# start of Task input

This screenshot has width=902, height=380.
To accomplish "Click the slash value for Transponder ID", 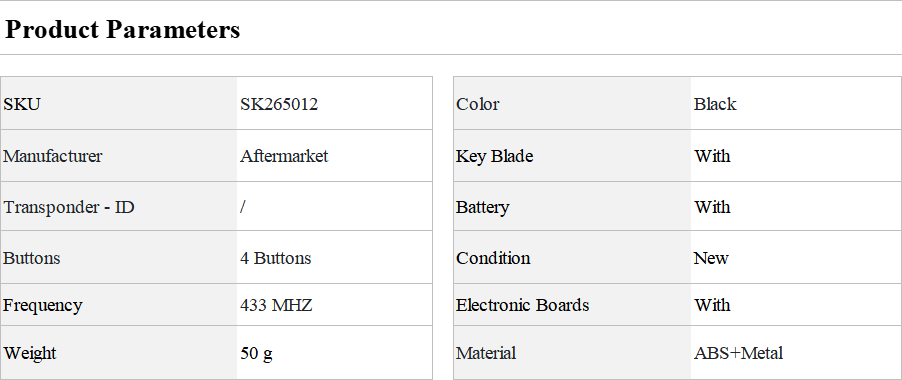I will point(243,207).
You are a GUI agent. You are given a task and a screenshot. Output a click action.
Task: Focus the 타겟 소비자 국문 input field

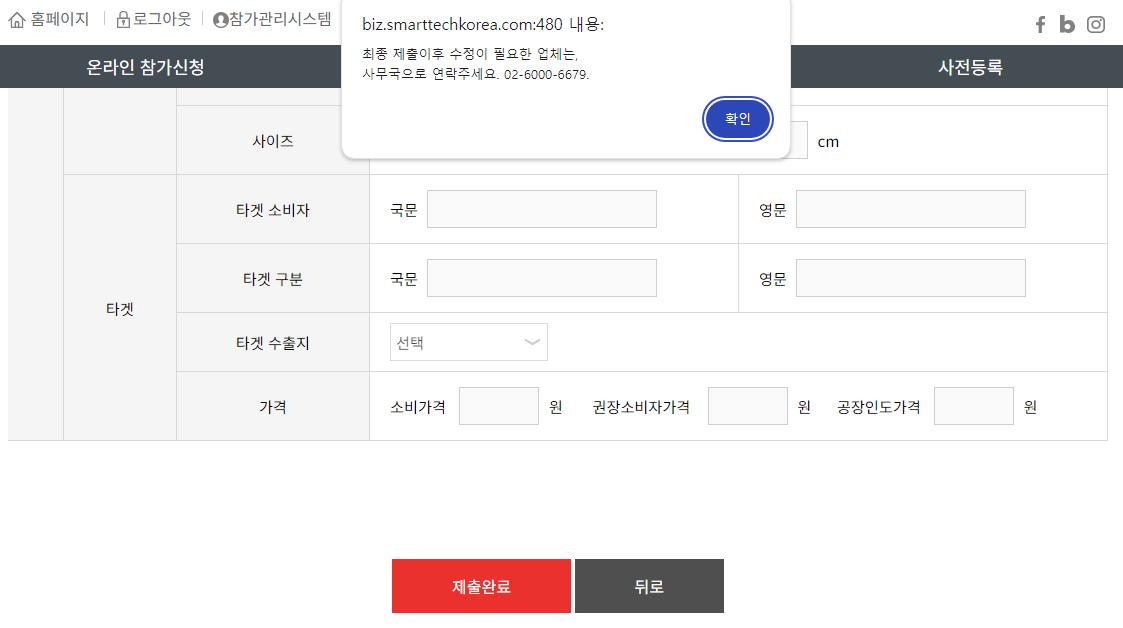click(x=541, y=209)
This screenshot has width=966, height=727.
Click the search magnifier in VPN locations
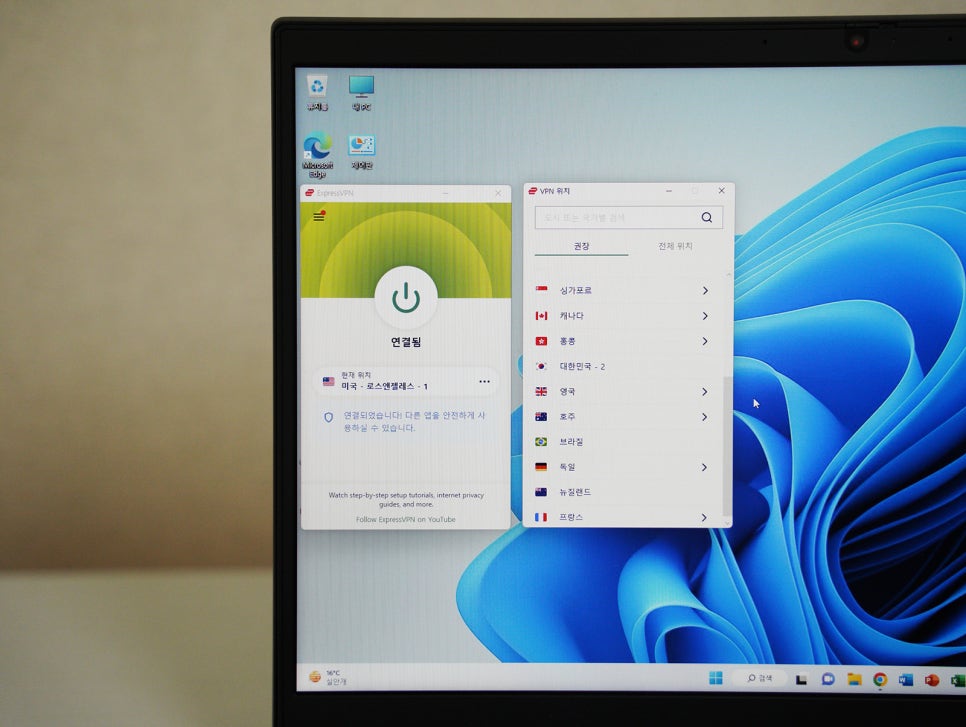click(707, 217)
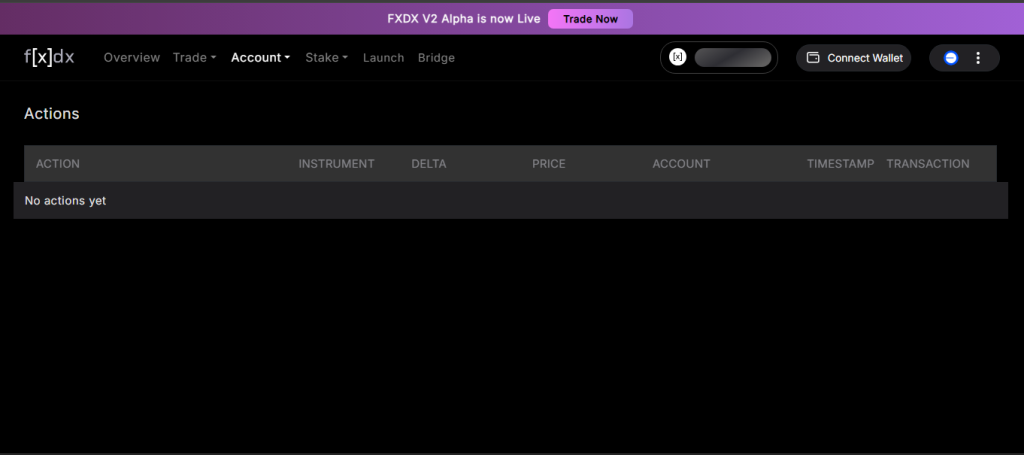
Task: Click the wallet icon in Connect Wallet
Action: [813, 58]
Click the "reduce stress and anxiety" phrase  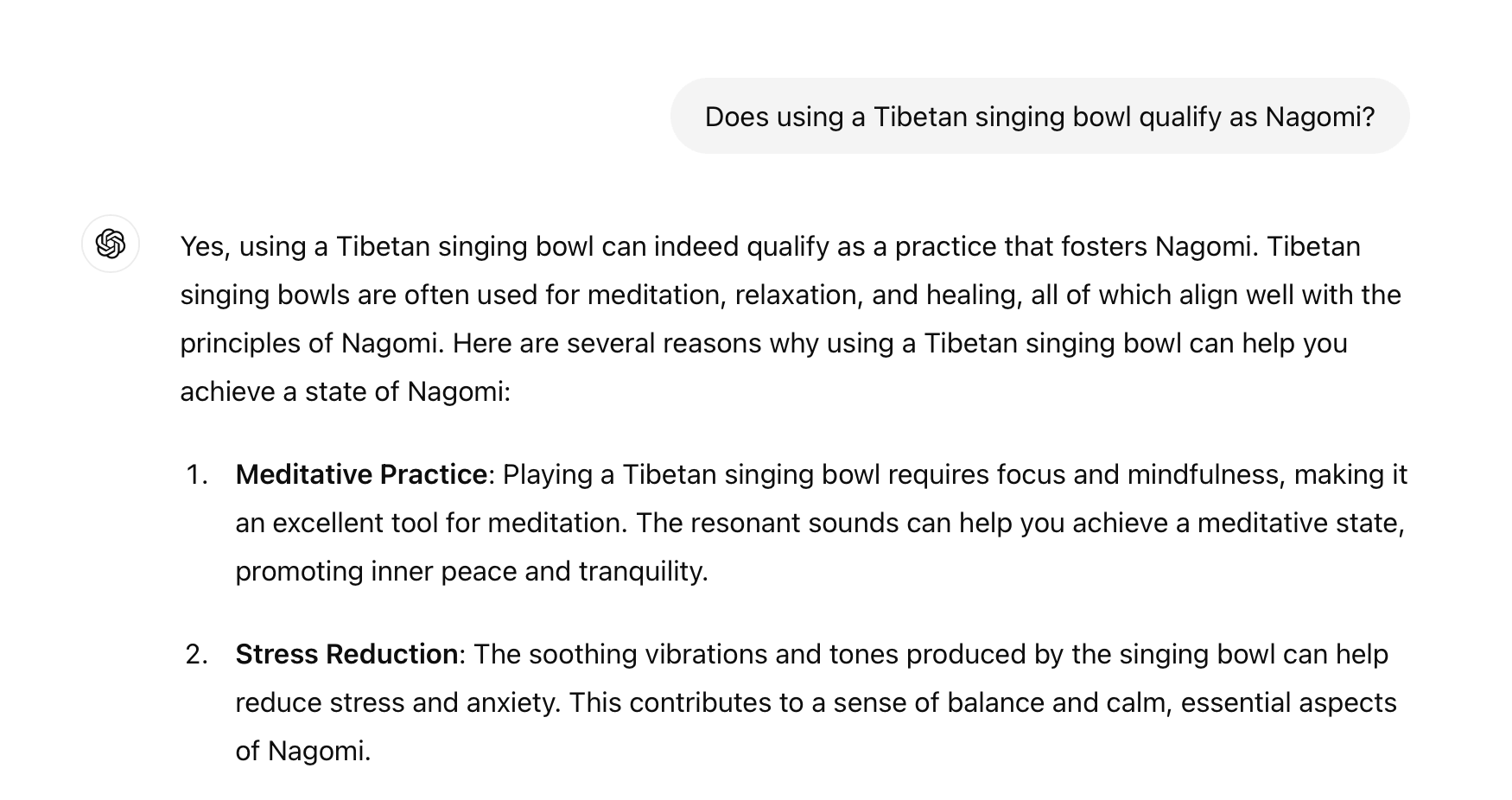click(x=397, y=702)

# end of Task input

→ **Set exercise**
Show each line of the records that contains the word "width".

→ **Written solution**
This screenshot has width=902, height=380.
This screenshot has width=966, height=727.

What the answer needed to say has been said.